2014年5月9日金曜日

第3回ウルトラトレイルマウントフジ(前編)

気づけば5回目の100マイルレースとなった、第3回ウルトラトレイルマウントフジ(UTMF)。

100マイルを一本の線で繋ぐのはそこを通る地域の協力を得なければならず、レース開催に尽力してきた運営の方々の努力には本当に頭が下がる。だから、まずレース開催に関わった全ての方々にお礼が言いたい。

様々な事情で毎年コースが見直され、ルートも距離も累積標高も毎回異なるこのレース。第3回大会の今年は富士山を時計回り、後半に急登の天子山地を往く厳しいコースとなった。

■目標
目標タイムは27時間切り。
UTMF公式HPのトップ選手の通過タイムに係数を掛けて試算した。
ただし、HPのA8 西富士中学校からA9 麓までのラップタイムが異常に速かったので、現実的な時間に試算し直した。

昨年大会では距離が156kmでゴールタイムは29時間ジャストだった。
今年は距離169kmにして累積標高9,500m。富士山2つ半相当の高さを登らなければならない。
しかし今回大会からストック全面禁止、またコースの難易度が上がった上で2時間短縮。自分の成長を織り込んでのアグレッシブな目標設定となった。
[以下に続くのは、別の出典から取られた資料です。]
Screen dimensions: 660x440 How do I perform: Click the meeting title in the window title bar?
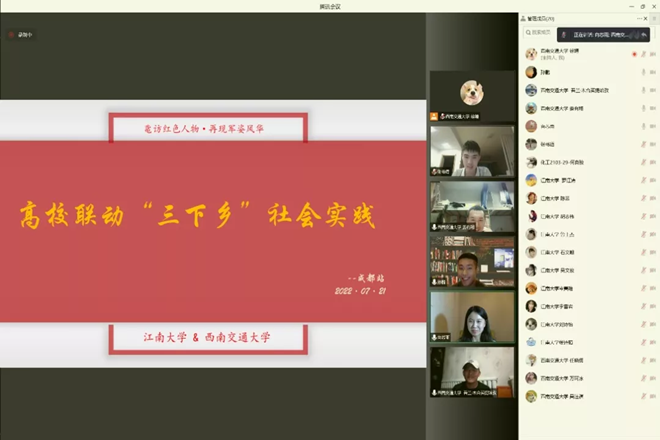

達成できる自信はあるかと言われると全くなかったが、狙えるだけの練習をしてきたつもり。
自信はないけど意志はある。意志は。














■装備・食糧 
総重量:4.7kg
周りの仲間の報告から比べると1kg位重め。
でも必須装備と最低限の食糧を詰め込むと、どうしてもこの重さになった。改善の余地はあるのだろうけど。

必要装備
<食糧>
水:1リットル
エナジーバー:500g(2,000kcal)
ジェル:500g(1,200kcal)
クエン酸50g
アミノ酸(メダリスト)4本
スポーツミネラル8個
<装備>
防水ウェア上下
ロングタイツ
手袋
ニット帽子
ライト2個+電池
ファーストエイドキット


















■レース当日
快晴。暖かな空気が会場を包む。
ビアフェスが隣でやってたら走るのをやめてしまいたくなるような陽気。
前日入りした仲間から、夜に雨が降ったことを聞いた。コースの水はけ具合が若干気にはなったが、昨年はスタート直前まで雨が降ってもスリップすることはなかったので、まぁ大丈夫だろう。
3度目の出場なのでだいたいは想像出来る。

会場では多くの仲間と再会し、お互いの健闘を誓い合った。
それぞれに掲げた目標を達成するために。

スタート時間は15時。
30分ほど前からスタートゲートに並ぶ。そこにはタッキーさん、黒田さん、すぽるちばの釘さん、のりさん、ISSEIさん、ナミネムさん。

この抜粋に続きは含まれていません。